Sugar Mills and Slavery

£12.00

Research Publication 13. A4, 36pp.

Preface & author details

Much has been published on African slavery and sugar mill technology, but rarely together. This work balances both topics using a case study of one planter family operating on two Caribbean sugar islands St Kitts and Nevis and concludes that, as in British industry generally, it is inappropriate to separate the work force from the technology.

The application of sugar mill technology to the Caribbean addresses the importance of topography, the lack of wind and rain, the uncertainty of hurricanes, and the ease of repair or availability of spares in a frontier environment. Mill work was particularly stressful due to the nature of sugar cane, its long gestation and rapid spoiling combined with breakdowns, unguarded machinery, long shifts, and ambitious overseers.

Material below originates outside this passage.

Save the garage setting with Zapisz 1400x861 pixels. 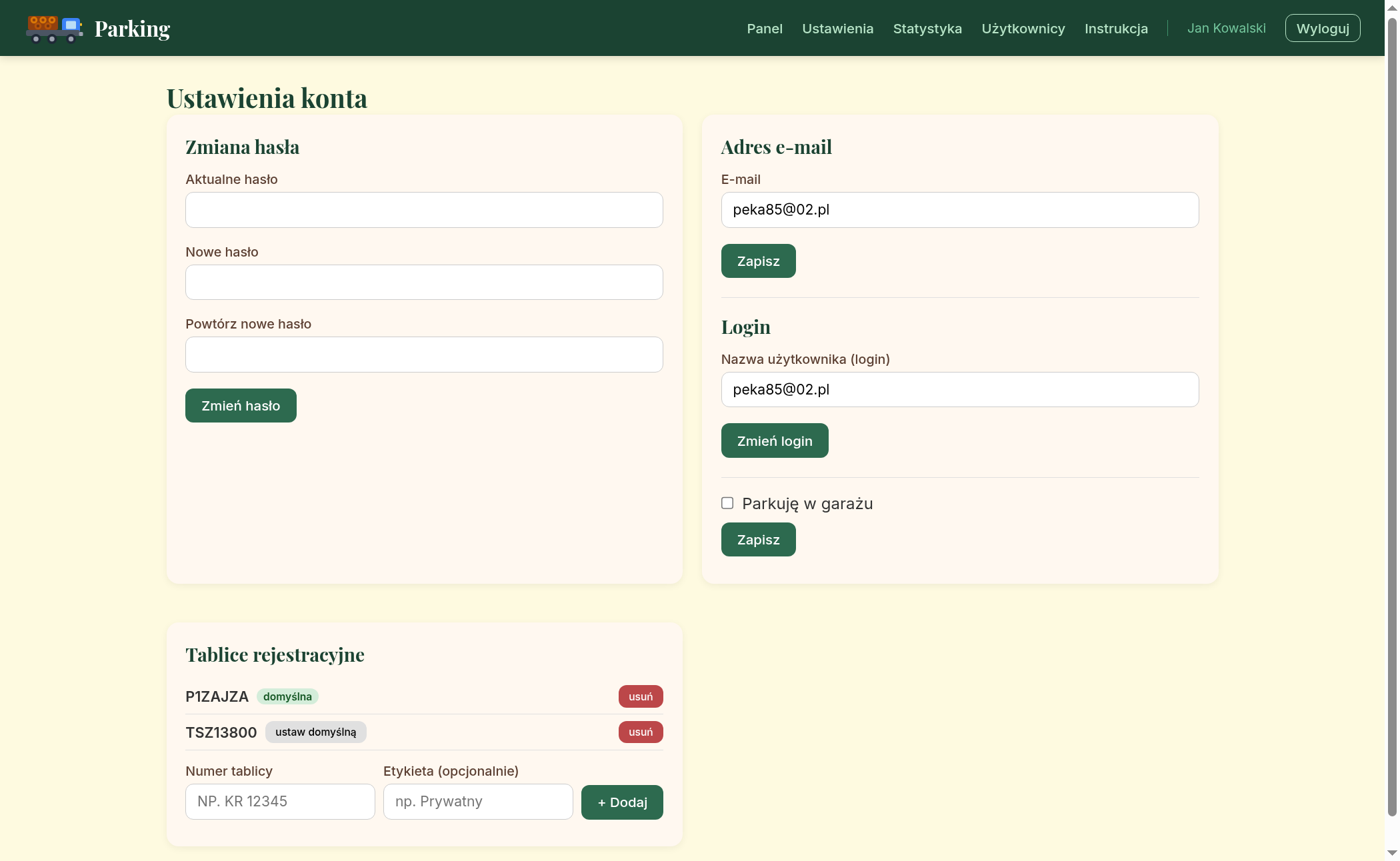click(x=758, y=540)
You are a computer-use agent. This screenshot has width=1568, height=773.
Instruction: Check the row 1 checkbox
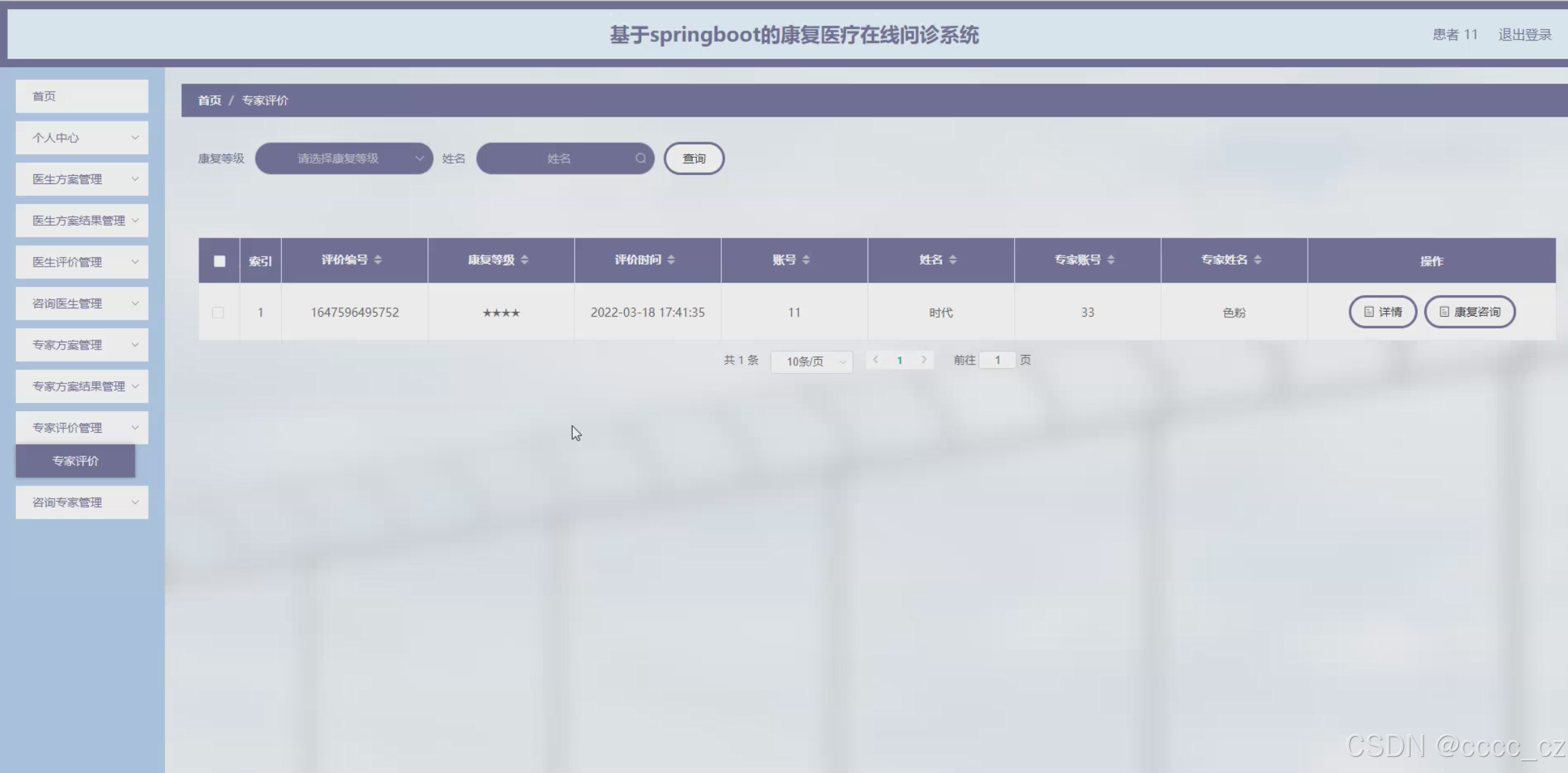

Research on any aspect of slavery quickly becomes harrowing. Men, women and children were enslaved, then transported in deplorable conditions in which many died. Those who survived and their descendants, were over-worked and often mentally, physically and sexually abused on plantations. It becomes necessary to lace every sentence with condemnation of the evils of slavery.

Historians, such as David Olusoga, have stressed the neglect of the significance of slavery and slave-grown staples in the history of British industrialisation. Indeed early industrialisation was made possible by the exponential increase in enslaved labour in the colonies to produce the necessary raw materials. Recent studies have shown that thousands of British citizens owned enslaved workers on sugar plantations in the Caribbean.

The enslaved workforce had a direct input to the wealth and success of the planter and the home country but plantation workers have traditionally been seen as chattels, working on distant colonies, with little relevance to British industrial history in general, or mill history in particular. Modern research requires a wider view, which takes into consideration the human factor.

Dr Stuart M Nisbet has published extensively on aspects of slavery, mills and the history of Scotland, with a particular emphasis on Glasgow including a detailed study of two of the city’s earliest pioneers on sugar plantations in the Leeward Islands.